A review by sdibartola
Tender Is the Night by F. Scott Fitzgerald

4.0

There is a point midway through “Tender is the Night” when Dick Diver is having tea with Baby Warren (Nicole’s sister) in Zurich and she questions his motives for wanting to marry Nicole: “It isn’t we think you’re an adventurer. We don’t know who you are.” It seems a turning point for Diver, and he decides that the danger Nicole’s schizophrenia poses to their happiness is less important than the advantages of her family’s wealth. It turns out to be a disastrous decision. Dick was widely acknowledged to be a brilliant young psychiatrist with a skill for writing works that rendered European advances in the emerging field accessible to American physicians. Ultimately, he gives up any aspirations he previously had for serious medical research, instead using Nicole’s family money to finance a private clinic in Zurich with his colleague Franz Gregorovius and to pursue a dissolute lifestyle with wealthy American and European friends.

Set in the decade after World War I, the story unfolds primarily in Europe – the French Riviera, Zurich, and Rome. The book actually starts in the middle of the story (on the beach in the French Riviera where the idle rich pass their time and Dick and Nicole Diver meet Rosemary Hoyt, an 18-year old actress who has just completed her first movie, “Daddy’s Girl”). Rosemary is infatuated with Dick and although he flirts with her, their relationship is not consummated until 4 years later (in the third part of the book). The middle of the book relates the early part of Dick’s career when he had just completed his medical training and meets the schizophrenic patient Nicole whom he eventually marries. In the final third of the book, Rosemary is now 22 years old and an established American film star. Dick has become dissatisfied with his wealthy but frivolous lifestyle with Nicole and laments that he has abandoned his serious scientific work. At this point in the story, Dick’s disillusionment with his marriage and hopeless infatuation with Rosemary lead him into a downward alcoholic spiral punctuated by mean-spirited attacks on those around him, and eventually into a drunken brawl with the Italian police that lands him in jail in Rome. At the end of the novel, he is living alone as a marginally successful rural doctor in upstate New York.

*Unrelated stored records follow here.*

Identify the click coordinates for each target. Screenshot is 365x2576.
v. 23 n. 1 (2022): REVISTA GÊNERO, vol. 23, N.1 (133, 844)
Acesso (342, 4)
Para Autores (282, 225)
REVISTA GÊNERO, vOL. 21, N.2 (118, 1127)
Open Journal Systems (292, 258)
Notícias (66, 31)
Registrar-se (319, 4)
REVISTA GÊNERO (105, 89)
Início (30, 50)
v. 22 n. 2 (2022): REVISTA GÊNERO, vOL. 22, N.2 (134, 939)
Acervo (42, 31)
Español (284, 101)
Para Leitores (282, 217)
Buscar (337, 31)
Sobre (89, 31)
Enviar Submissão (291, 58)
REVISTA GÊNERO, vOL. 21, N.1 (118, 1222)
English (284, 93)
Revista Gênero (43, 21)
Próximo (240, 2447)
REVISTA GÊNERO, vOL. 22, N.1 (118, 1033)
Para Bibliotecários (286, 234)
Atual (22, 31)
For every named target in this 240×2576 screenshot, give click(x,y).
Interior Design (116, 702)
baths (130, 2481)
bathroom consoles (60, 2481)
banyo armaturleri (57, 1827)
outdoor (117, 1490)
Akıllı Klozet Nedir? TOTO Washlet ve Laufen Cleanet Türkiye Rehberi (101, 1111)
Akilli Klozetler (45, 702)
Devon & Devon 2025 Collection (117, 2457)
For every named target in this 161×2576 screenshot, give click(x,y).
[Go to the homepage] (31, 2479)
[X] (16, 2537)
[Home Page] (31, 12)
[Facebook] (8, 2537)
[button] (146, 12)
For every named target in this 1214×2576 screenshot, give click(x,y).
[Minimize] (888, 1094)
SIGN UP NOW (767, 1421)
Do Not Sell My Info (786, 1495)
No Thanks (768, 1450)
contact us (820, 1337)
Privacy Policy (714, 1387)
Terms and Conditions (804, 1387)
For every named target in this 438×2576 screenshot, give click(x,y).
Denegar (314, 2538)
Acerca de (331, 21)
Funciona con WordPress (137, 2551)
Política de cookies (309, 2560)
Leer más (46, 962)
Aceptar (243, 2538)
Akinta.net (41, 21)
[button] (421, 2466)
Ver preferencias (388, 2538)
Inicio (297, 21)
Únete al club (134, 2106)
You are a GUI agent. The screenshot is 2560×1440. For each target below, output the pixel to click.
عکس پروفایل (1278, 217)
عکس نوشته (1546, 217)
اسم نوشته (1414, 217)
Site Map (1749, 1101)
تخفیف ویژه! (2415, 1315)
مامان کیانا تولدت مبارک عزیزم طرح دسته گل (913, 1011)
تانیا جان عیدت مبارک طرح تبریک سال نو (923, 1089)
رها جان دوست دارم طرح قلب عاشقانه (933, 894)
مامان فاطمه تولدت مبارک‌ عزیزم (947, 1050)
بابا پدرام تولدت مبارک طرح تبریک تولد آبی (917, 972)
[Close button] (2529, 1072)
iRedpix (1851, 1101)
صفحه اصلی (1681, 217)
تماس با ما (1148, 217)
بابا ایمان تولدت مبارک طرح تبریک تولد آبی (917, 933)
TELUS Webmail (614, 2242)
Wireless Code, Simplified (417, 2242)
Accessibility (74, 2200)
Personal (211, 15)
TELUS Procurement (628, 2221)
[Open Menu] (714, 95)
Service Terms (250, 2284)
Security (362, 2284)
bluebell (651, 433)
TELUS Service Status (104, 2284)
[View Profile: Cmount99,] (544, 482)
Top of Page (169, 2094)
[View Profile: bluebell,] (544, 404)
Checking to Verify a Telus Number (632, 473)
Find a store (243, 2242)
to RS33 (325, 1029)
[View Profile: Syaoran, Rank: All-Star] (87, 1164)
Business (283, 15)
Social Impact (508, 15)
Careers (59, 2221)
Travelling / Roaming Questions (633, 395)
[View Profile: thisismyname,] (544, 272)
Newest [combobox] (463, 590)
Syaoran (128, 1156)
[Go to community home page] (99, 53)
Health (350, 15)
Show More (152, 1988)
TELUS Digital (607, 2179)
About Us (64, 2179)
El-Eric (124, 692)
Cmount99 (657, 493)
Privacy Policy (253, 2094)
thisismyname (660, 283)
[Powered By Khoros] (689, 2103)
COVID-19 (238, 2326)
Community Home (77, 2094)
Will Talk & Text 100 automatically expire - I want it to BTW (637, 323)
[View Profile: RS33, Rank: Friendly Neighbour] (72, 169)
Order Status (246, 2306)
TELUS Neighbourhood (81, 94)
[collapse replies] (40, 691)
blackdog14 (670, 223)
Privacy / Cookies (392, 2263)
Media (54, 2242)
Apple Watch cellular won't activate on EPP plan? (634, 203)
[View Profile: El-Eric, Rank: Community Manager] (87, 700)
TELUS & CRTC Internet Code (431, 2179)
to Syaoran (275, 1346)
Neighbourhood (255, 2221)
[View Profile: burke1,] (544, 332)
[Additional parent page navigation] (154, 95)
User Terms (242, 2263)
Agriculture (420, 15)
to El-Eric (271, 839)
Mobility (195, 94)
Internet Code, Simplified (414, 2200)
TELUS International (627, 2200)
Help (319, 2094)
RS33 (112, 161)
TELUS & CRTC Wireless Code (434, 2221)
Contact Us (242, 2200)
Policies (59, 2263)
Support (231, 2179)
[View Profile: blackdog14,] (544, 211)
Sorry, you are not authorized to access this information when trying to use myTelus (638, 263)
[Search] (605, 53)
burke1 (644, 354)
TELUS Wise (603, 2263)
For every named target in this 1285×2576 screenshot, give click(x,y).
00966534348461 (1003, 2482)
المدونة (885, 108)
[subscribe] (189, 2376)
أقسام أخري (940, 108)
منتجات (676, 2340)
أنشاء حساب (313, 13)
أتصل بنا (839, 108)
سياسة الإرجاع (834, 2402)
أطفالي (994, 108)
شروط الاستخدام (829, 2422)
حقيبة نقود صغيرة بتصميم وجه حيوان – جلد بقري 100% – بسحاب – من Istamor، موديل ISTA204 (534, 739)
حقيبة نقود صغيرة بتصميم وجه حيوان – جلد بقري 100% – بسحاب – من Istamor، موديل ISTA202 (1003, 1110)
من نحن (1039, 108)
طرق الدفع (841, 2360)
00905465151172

Fitzgerald worked on the novel for 9 years after completing “The Great Gatsby.” When published in 1934, it was neither a critical nor commercial success. It is a highly autobiographical work in that Fitzgerald’s own wife Zelda (like Nicole Diver) suffered from schizophrenia while Fitzgerald viewed himself as a great but failed author (as Dick Diver was portrayed as a brilliant but failed psychiatrist). The novel was out of print when Fitzgerald died in 1940, but today is ranked #28 in the Modern Library’s “100 Best Novels of the 20th Century.” As detailed in an article by Calvin Tompkins in the New Yorker (July 28, 1962), Fitzgerald started out using his wealthy friends, Gerald and Sara Murphy as models for the main characters (the dedication of the book is “To Gerald and Sara – Many fêtes”) but somewhere along the line Dick and Nicole Diver morphed into Fitzgerald and his wife Zelda. Overall, “Tender is the Night” is the sad but engaging story of a brilliant doctor who chooses the convenience of a wealthy marriage to a beautiful (but mentally ill) young woman over a more ascetic and academic career in clinical psychiatry.